All of the data is to be repeated verbatim.

──────────

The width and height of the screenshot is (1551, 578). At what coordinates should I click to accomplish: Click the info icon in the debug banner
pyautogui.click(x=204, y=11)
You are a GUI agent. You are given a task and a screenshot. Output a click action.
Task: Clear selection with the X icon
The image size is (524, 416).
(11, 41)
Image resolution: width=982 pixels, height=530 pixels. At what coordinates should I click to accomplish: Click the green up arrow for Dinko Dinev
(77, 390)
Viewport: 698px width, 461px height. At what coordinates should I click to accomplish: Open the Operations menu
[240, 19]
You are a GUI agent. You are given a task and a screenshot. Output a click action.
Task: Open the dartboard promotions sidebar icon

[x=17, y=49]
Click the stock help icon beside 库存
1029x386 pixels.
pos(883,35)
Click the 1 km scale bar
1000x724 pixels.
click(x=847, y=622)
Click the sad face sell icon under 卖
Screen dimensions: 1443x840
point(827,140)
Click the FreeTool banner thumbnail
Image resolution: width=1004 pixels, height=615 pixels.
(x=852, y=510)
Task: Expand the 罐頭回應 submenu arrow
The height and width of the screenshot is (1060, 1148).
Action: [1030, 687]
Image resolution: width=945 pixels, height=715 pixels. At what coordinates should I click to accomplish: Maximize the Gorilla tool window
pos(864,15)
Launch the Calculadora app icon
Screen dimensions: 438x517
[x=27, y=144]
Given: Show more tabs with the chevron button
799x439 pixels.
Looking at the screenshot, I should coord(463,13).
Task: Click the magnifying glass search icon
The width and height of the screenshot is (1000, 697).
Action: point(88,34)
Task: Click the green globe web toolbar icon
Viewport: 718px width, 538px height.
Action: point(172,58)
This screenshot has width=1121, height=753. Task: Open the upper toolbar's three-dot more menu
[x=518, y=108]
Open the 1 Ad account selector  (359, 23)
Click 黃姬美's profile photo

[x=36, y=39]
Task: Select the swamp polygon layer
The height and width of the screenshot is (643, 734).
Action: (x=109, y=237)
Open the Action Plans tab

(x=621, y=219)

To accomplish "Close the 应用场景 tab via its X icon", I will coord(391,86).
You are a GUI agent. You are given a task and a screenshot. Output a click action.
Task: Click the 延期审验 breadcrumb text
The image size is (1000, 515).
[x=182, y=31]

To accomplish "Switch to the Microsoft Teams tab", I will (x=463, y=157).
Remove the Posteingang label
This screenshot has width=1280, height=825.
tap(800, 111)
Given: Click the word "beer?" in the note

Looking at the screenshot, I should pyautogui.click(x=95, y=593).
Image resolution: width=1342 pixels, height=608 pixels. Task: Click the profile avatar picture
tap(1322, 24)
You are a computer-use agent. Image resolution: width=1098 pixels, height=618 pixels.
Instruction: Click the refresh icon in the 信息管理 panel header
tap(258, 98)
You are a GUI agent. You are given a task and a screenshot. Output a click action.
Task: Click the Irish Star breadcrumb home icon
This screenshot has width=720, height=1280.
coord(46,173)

──────────

* **Task result**:
The width and height of the screenshot is (1551, 578). At what coordinates should I click to accomplish: Click the info icon in the debug banner
pyautogui.click(x=204, y=11)
You are a GUI agent. You are given a task and a screenshot. Output a click action.
Task: Clear selection with the X icon
The image size is (524, 416).
(11, 41)
Image resolution: width=982 pixels, height=530 pixels. At what coordinates should I click to accomplish: Click the green up arrow for Dinko Dinev
(77, 390)
Viewport: 698px width, 461px height. At what coordinates should I click to accomplish: Open the Operations menu
[240, 19]
You are a GUI agent. You are given a task and a screenshot. Output a click action.
Task: Open the dartboard promotions sidebar icon

[x=17, y=49]
Click the stock help icon beside 库存
1029x386 pixels.
pos(883,35)
Click the 1 km scale bar
1000x724 pixels.
click(x=847, y=622)
Click the sad face sell icon under 卖
Screen dimensions: 1443x840
point(827,140)
Click the FreeTool banner thumbnail
Image resolution: width=1004 pixels, height=615 pixels.
(x=852, y=510)
Task: Expand the 罐頭回應 submenu arrow
The height and width of the screenshot is (1060, 1148).
Action: [1030, 687]
Image resolution: width=945 pixels, height=715 pixels. At what coordinates should I click to accomplish: Maximize the Gorilla tool window
pos(864,15)
Launch the Calculadora app icon
Screen dimensions: 438x517
[x=27, y=144]
Given: Show more tabs with the chevron button
799x439 pixels.
Looking at the screenshot, I should coord(463,13).
Task: Click the magnifying glass search icon
The width and height of the screenshot is (1000, 697).
Action: point(88,34)
Task: Click the green globe web toolbar icon
Viewport: 718px width, 538px height.
Action: point(172,58)
This screenshot has width=1121, height=753. Task: Open the upper toolbar's three-dot more menu
[x=518, y=108]
Open the 1 Ad account selector  (359, 23)
Click 黃姬美's profile photo

[x=36, y=39]
Task: Select the swamp polygon layer
The height and width of the screenshot is (643, 734).
Action: (x=109, y=237)
Open the Action Plans tab

(x=621, y=219)

To accomplish "Close the 应用场景 tab via its X icon", I will coord(391,86).
You are a GUI agent. You are given a task and a screenshot. Output a click action.
Task: Click the 延期审验 breadcrumb text
The image size is (1000, 515).
[x=182, y=31]

To accomplish "Switch to the Microsoft Teams tab", I will (x=463, y=157).
Remove the Posteingang label
This screenshot has width=1280, height=825.
tap(800, 111)
Given: Click the word "beer?" in the note

Looking at the screenshot, I should pyautogui.click(x=95, y=593).
Image resolution: width=1342 pixels, height=608 pixels. Task: Click the profile avatar picture
tap(1322, 24)
You are a computer-use agent. Image resolution: width=1098 pixels, height=618 pixels.
Instruction: Click the refresh icon in the 信息管理 panel header
tap(258, 98)
You are a GUI agent. You are given a task and a screenshot. Output a click action.
Task: Click the Irish Star breadcrumb home icon
This screenshot has width=720, height=1280.
coord(46,173)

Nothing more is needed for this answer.